Griselda archives: Cocaine dirty money affords foreign brutal killers luxury in Miami

‘Colombian Drug Wars’ 1982 series: Part 5

MIAMI – Luis Garcia-Blanco, a Cuban who had arrived in Miami on the Mariel boatlift, was accused of shooting his ex-girlfriend Maricel Gutierrez in the head with a machine gun in 1980, in Miami-Dade. He had allegedly also cut off her finger and kept it in a Bible.

In 1981, Garcia-Blanco was working as a bodyguard for Rafael Leon Rodriguez, who police knew as the Venezuelan son of a cop, and as a marksman-turned-hitman and a cocaine distributor. A law-enforcement task force pounced on them.

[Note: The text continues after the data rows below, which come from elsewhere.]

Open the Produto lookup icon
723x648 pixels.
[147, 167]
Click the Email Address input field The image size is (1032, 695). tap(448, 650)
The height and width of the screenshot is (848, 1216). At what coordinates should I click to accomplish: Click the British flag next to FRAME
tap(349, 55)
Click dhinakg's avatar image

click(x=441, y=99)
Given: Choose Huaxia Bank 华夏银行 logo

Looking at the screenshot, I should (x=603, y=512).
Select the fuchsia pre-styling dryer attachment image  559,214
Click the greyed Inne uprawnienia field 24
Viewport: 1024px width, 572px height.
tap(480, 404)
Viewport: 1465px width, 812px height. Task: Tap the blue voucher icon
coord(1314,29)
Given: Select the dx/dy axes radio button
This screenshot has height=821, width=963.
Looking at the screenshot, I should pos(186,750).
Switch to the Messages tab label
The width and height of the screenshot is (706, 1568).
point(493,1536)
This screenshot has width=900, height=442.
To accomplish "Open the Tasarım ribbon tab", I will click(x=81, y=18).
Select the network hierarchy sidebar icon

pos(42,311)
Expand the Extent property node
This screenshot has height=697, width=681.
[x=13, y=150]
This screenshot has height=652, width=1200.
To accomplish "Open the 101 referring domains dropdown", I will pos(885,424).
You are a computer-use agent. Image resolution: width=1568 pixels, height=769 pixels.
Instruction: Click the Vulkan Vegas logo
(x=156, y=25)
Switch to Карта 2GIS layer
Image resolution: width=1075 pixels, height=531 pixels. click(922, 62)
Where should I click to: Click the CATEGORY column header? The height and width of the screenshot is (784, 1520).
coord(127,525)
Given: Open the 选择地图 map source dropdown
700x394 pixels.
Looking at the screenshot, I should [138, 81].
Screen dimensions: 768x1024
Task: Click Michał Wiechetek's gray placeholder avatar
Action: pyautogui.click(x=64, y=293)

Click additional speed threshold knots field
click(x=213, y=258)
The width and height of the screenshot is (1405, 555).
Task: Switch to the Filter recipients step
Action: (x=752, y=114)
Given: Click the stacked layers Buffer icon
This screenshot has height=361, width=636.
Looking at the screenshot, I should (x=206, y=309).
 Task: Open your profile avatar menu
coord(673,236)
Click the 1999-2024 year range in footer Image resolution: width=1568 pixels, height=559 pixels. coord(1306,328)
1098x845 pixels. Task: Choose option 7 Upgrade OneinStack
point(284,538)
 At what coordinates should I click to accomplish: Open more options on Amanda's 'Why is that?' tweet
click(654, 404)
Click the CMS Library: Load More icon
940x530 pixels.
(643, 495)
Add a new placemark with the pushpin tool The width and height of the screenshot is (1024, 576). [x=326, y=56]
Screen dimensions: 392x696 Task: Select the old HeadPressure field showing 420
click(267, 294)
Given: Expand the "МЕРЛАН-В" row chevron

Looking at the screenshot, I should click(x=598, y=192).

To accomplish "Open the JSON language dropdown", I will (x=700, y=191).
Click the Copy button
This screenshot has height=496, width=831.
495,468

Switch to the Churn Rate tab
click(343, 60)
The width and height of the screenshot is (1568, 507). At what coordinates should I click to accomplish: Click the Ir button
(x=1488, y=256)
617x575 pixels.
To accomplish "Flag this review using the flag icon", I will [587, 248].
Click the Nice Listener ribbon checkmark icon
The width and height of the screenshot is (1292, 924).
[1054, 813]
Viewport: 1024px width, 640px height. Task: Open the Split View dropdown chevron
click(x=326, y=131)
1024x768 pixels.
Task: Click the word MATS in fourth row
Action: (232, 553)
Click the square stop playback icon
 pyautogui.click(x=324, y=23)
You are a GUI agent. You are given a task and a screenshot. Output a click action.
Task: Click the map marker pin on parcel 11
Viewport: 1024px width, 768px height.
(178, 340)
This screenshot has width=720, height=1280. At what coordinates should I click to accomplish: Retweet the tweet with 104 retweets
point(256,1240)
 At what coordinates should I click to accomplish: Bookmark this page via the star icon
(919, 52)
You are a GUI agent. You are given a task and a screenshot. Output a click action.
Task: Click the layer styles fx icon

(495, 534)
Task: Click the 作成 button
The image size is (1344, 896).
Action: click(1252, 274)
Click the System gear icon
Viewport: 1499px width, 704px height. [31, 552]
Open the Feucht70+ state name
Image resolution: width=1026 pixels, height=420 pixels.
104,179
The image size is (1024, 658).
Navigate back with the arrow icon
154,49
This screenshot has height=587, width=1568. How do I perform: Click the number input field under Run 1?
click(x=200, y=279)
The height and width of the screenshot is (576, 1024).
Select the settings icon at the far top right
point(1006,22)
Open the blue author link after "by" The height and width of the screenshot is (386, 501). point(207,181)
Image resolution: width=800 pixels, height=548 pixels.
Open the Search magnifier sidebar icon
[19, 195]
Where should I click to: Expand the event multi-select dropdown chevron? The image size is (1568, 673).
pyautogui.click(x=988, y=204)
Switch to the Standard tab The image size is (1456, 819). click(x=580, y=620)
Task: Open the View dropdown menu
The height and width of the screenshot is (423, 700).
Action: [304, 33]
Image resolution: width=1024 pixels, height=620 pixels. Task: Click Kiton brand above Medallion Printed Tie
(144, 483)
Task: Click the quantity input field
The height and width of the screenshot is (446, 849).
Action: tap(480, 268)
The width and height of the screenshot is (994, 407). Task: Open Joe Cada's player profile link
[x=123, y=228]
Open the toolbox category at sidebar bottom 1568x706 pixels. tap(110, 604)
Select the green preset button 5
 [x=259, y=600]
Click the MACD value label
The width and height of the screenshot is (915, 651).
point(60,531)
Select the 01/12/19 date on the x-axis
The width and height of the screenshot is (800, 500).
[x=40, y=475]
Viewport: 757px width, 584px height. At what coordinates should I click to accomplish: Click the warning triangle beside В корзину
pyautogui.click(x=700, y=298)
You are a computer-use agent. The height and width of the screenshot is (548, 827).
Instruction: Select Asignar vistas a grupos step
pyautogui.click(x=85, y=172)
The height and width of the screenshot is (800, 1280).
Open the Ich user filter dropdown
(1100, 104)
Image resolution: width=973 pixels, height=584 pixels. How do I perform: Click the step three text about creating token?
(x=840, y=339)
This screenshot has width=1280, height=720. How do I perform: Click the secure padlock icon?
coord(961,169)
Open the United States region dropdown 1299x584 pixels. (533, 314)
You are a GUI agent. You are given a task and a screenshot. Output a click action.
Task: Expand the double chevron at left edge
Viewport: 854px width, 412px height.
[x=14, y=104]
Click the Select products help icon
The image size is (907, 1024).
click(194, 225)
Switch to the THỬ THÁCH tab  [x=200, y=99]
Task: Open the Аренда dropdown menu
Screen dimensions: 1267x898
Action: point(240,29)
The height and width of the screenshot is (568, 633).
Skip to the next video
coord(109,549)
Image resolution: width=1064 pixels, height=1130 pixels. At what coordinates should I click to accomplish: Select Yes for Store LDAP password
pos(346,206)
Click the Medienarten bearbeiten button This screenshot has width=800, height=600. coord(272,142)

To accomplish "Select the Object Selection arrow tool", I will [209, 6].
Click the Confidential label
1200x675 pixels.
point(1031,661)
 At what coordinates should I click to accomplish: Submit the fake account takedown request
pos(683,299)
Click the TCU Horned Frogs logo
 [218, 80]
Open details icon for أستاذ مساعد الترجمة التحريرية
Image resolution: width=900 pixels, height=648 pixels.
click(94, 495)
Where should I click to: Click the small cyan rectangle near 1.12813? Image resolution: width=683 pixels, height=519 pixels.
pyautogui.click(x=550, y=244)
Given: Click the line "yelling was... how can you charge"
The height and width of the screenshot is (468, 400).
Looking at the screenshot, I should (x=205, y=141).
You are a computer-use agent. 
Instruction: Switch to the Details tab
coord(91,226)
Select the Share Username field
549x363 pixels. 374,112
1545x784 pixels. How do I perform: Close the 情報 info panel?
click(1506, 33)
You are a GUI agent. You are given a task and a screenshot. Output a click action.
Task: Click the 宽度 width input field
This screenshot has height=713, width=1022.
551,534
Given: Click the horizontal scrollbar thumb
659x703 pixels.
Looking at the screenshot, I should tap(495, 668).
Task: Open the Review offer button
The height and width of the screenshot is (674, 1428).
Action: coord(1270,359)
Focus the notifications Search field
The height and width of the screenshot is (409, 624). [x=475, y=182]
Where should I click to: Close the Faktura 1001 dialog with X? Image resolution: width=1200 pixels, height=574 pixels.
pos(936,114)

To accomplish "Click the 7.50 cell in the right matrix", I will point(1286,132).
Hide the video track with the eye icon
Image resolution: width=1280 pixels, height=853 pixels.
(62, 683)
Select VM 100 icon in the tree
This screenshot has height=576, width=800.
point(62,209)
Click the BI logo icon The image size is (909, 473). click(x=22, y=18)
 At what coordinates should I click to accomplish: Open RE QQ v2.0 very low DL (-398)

June Hawkins, a former Metro-Dade police analyst, told Netflix Tudum that day she was holding a phone with one hand and a police radio with the other to help catch Rodriguez — who was better known as “Amilcar” — and was a wanted murder suspect.

“It was crazy! Everybody’s talking — trying to advise where he is — and at one point, one of our detectives even rammed the car that Amilcar and this other guy were driving,” Hawkins told Tudum.

The arrest of Rafael Leon Rodriguez in 1981 was the result of a task force that involved both local and federal law enforcement working in Miami-Dade. (Local 10 News Archives 1982)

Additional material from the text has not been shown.